Has this objection cost you any sales yet? If not, don't over-think this. Is it an objection that you've just been given and you're about to close or lose a sale over? If that's the case, call me or someone and talk through this right now.
Otherwise, focus on ensuring that the client is totally bought-in to using your software (trial or otherwise). If this issue comes up, you have a number of ways to address this:
Generally speaking, even with mission-critical software, the due diligence doesn't include financial analysis of the vendor. So just project the confidence that you *will* be around and you should be fine. If not, there are actual contract-specific language that you could use to address this but you really should avoid that at this stage.
Having built a mission-critical hospital communication system for eight years in my first startup (LiveProcess, which is still going strong) prior to my new startup (Updated.io), I would be remiss if I didn't caution you to go into this space. Convincing execs that you'll be around in a year is but one hurdle you will encounter along the way... there are more stakeholders in the buying process within hospitals' mission-critical communication platforms than you can shake a stick at. Committee after committee, IT obstacle after IT obstacle, entrenched legacy systems that are glued to many stakeholders, nurses, doctors, safety officers, security personnel, and on and on and on... each sets up its own roadblock for you to get into the daily workflow of a hospital. Good luck in this space, but it is NOT for the feint of heart!
Since is it a mission-critical hospital communication system and it's your startup's 1st app - my recommendation is to offer your service (for free for several months) in tandem with the hospitals current mission-critical hospital communication system. Allow your service to be used and compared side-by-side with their current system. This reduces the executives fear that lives will be loss due to your 1st app; while at the same time you get an extended real-life trial. In mission-critical situations - 'seeing is believing'.
If your start-up company can not sustain these important trial periods - another solution is to reach out to your competitors. Become a vendor to those systems and provide just the unique services (that you have and they don't) to your competitors.
Call me if you would like additional suggestions.
How is your product mission critical? What pain does this solve for them? Is it hippa compliant? Is it secure? How is it better than Doximity for secure doc to doc communications( which is free, by the way) how is it better than the 4 or so other secure physician to physician communication platforms out there? Take a look at mobihealth news, several are advertising there. How will your product improve patient outcomes? Once you have answered these questions, Sound like you need a couple of cmo's to interview asking them about their pain points! Keep in mind inbound marketing to show expertise and engage those cmo's even ask which features they'd like to see!

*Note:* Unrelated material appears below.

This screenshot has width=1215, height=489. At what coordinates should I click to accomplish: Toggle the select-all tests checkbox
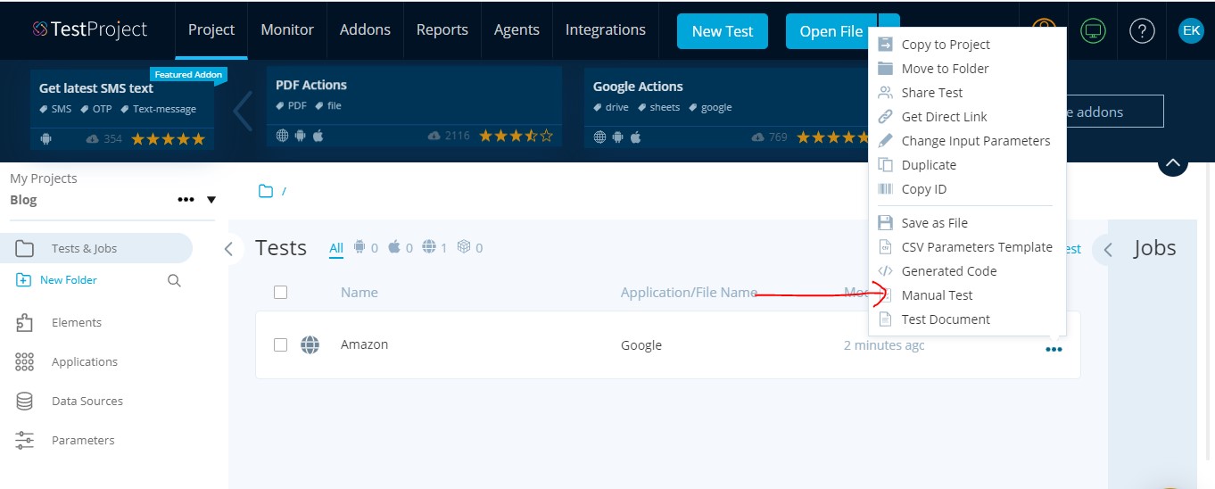[x=280, y=292]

I'm happy to help, let me know!
Here's a few things I've done for B2B engagement with a startup.
1. Engage with their primary IT services/solutions vendor for a three-way deal that commits the vendors support for your product for a 3-5 year timeframe - This will mean a margin erosion, but you'll benefit from having a larger partner and the execs will be comforted by the fact that there's a longer term support vision.
2. Put your code and design in escrow - There are many source code escrow options and you should negotiate the contracts carefully and with good legal advise.
3. Build your pricing mechanism in ways that stagger/cycle payments over a longer period of time - This is tougher when you are starting up, but it maybe a point on the negotiating block that will help the vendor managers/contract teams lean towards you.
Your 'Go To Market' strategy should envision as many scenarios as possible and build a response case around each. There is no single silver bullet that will convince all execs who deal with startups.
Regulations & Certifications - I would suggest trying to link your offering to fill a need a hospital has based on a regulation or certification they are trying to attain. For instance, critical results communication and documentation for test results is an important and necessary duty of hospitals for JCAHO certification. A simple example is if a Head CT demonstrates bleeding in the brain, the ordering provider needs to be alerted by the radiologist interpreting the exam. JCAHO will audit EMRs to ensure this was performed and use this in the certification process. Numerous other examples exist. If your technology could help hospitals address and manage this you could get the attention of the execs.